_Work instructions_: Output only the lines below from the one containing "BLOG & FASHION" to the one containing "Site (39, 2033)", exactly as written, both ends kept.

━━━━━━━━

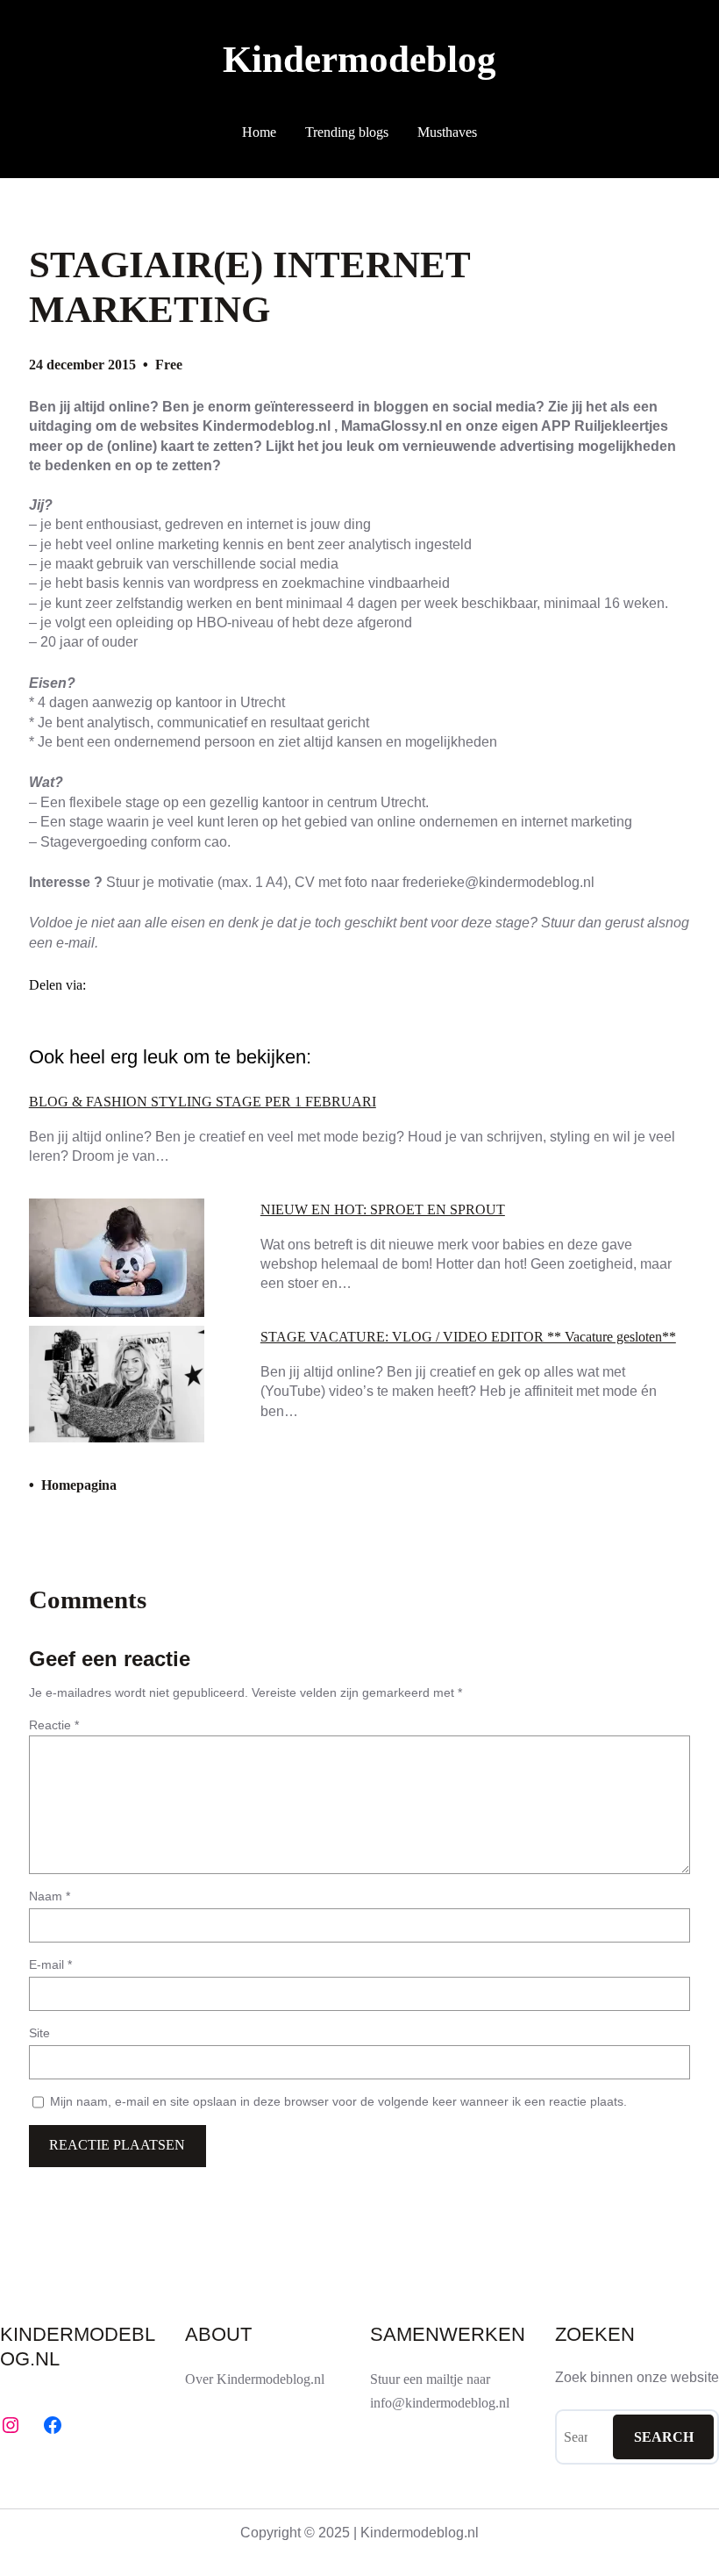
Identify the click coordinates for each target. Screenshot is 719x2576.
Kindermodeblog (359, 59)
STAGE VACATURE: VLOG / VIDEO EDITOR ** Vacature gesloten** (468, 1337)
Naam (49, 1896)
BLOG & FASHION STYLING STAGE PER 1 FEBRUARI (202, 1102)
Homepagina (79, 1485)
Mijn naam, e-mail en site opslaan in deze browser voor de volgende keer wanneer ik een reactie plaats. (338, 2101)
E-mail (50, 1964)
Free (168, 364)
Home (259, 132)
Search (664, 2436)
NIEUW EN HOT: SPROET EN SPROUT (382, 1210)
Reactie (54, 1725)
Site (39, 2033)
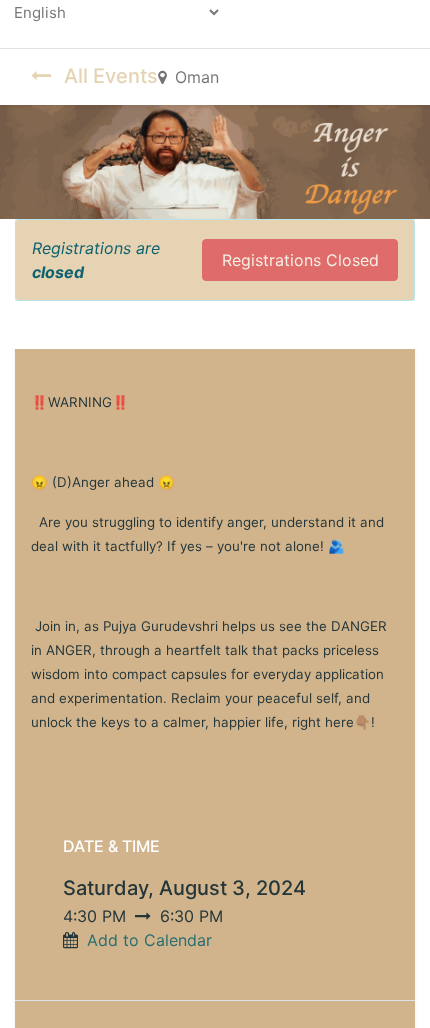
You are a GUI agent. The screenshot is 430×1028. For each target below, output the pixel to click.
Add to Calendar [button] (149, 940)
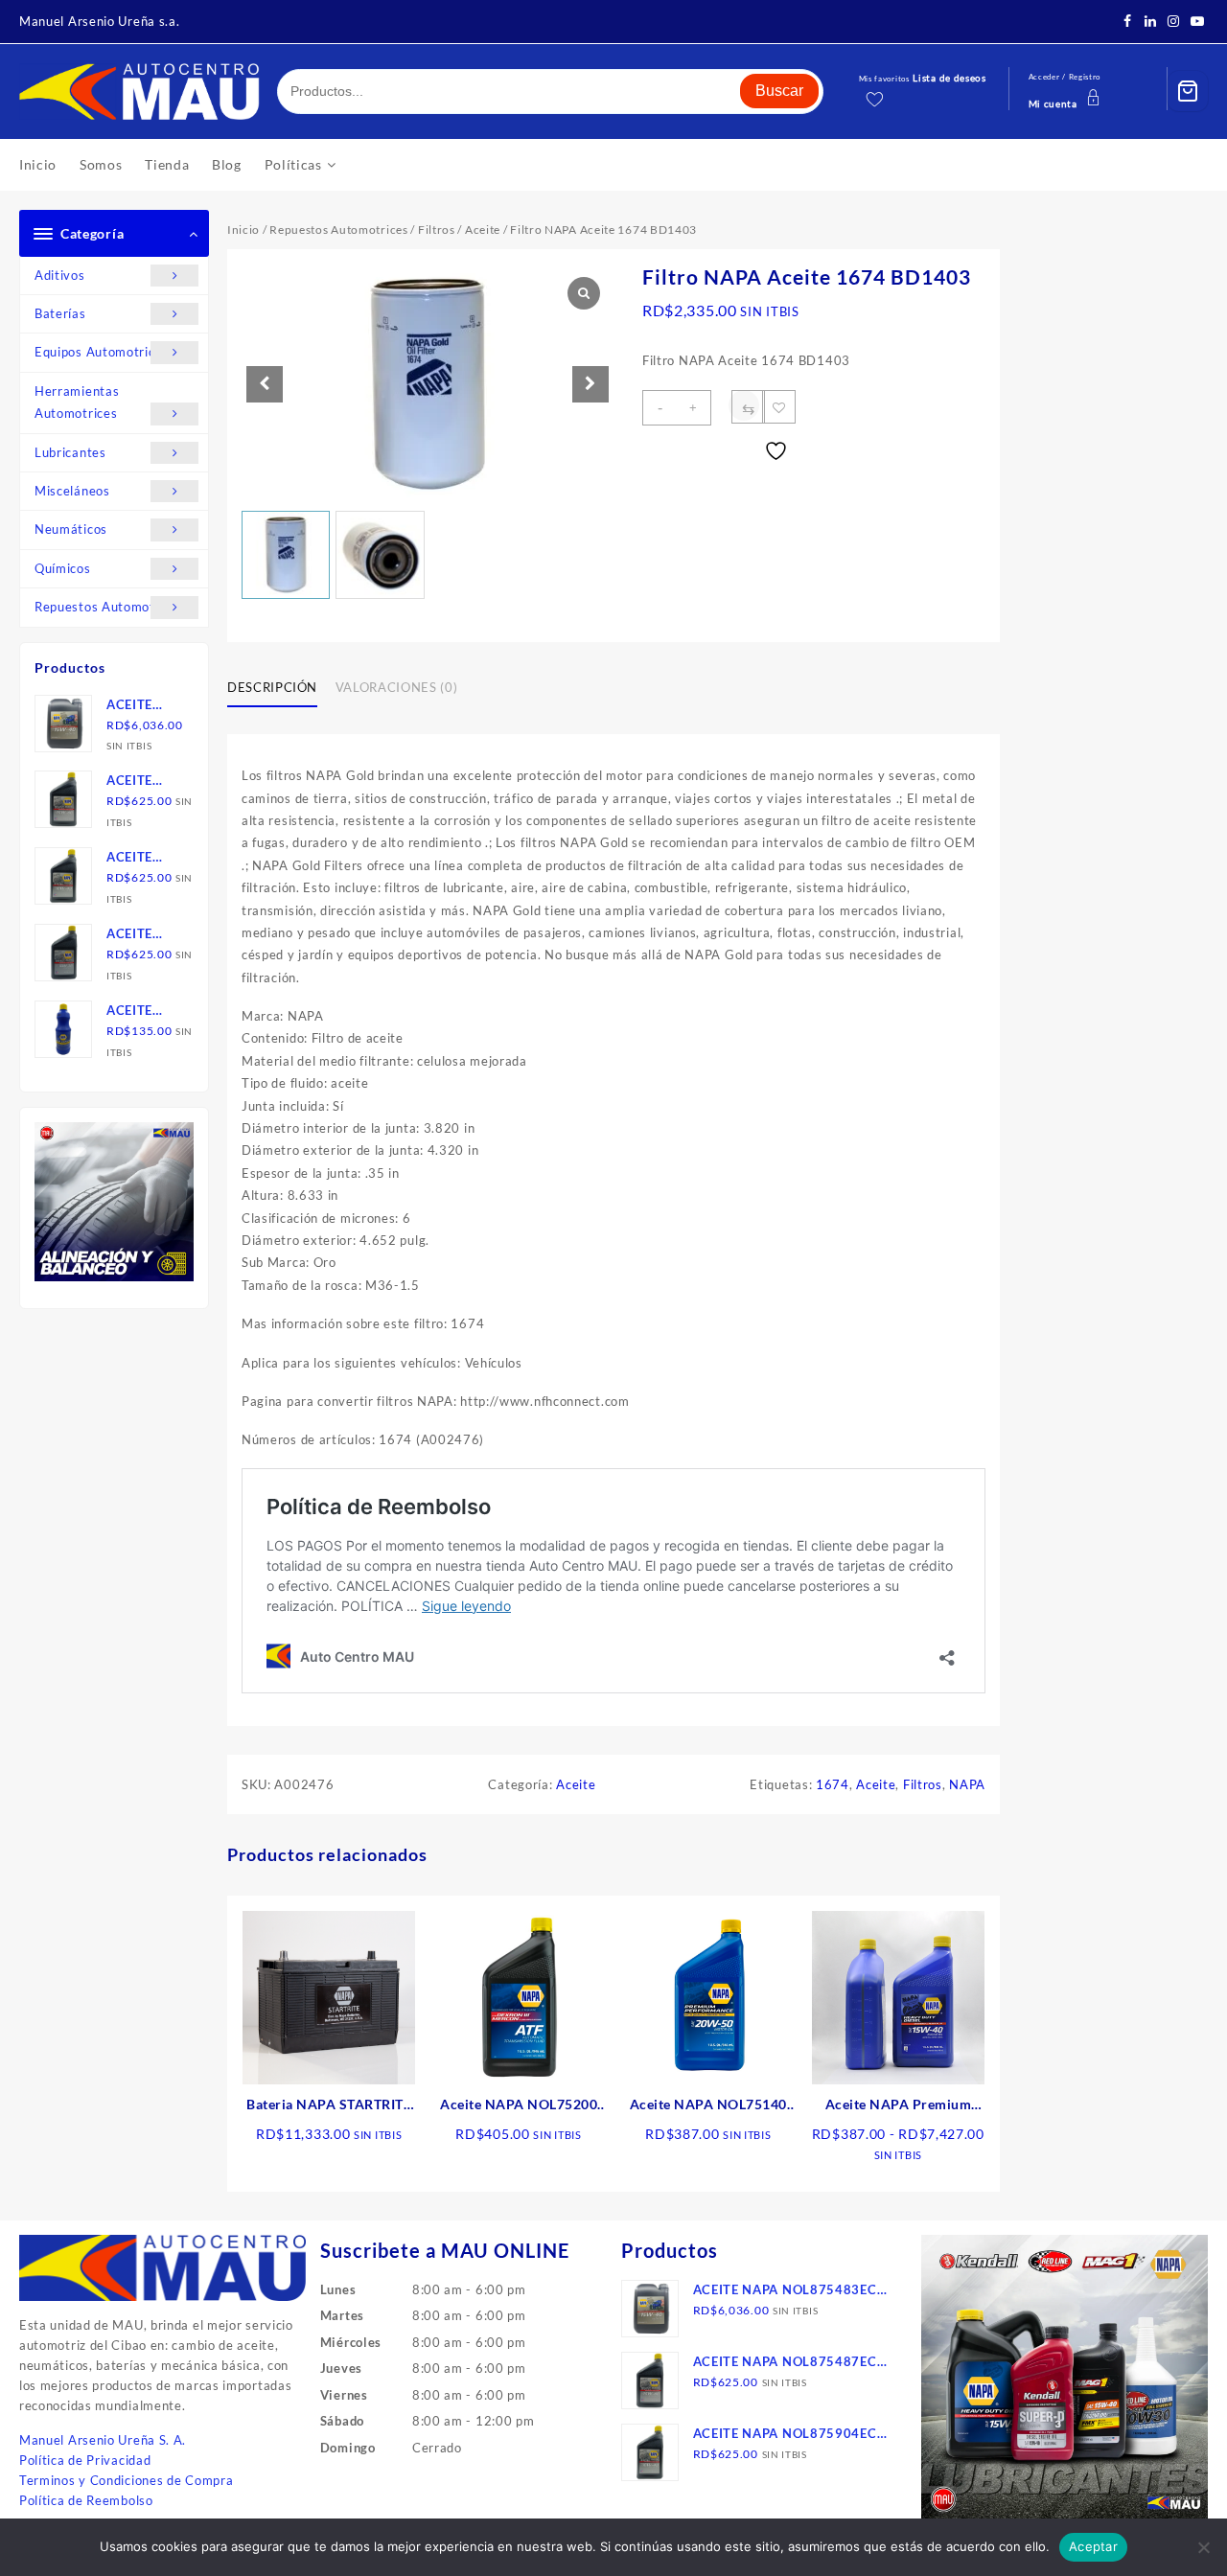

━━━━━━━━

_Response_:
BLOG & FASHION STYLING STAGE PER 1 FEBRUARI (202, 1102)
Homepagina (79, 1485)
Mijn naam, e-mail en site opslaan in deze browser voor de volgende keer wanneer ik een reactie plaats. (338, 2101)
E-mail (50, 1964)
Free (168, 364)
Home (259, 132)
Search (664, 2436)
NIEUW EN HOT: SPROET EN SPROUT (382, 1210)
Reactie (54, 1725)
Site (39, 2033)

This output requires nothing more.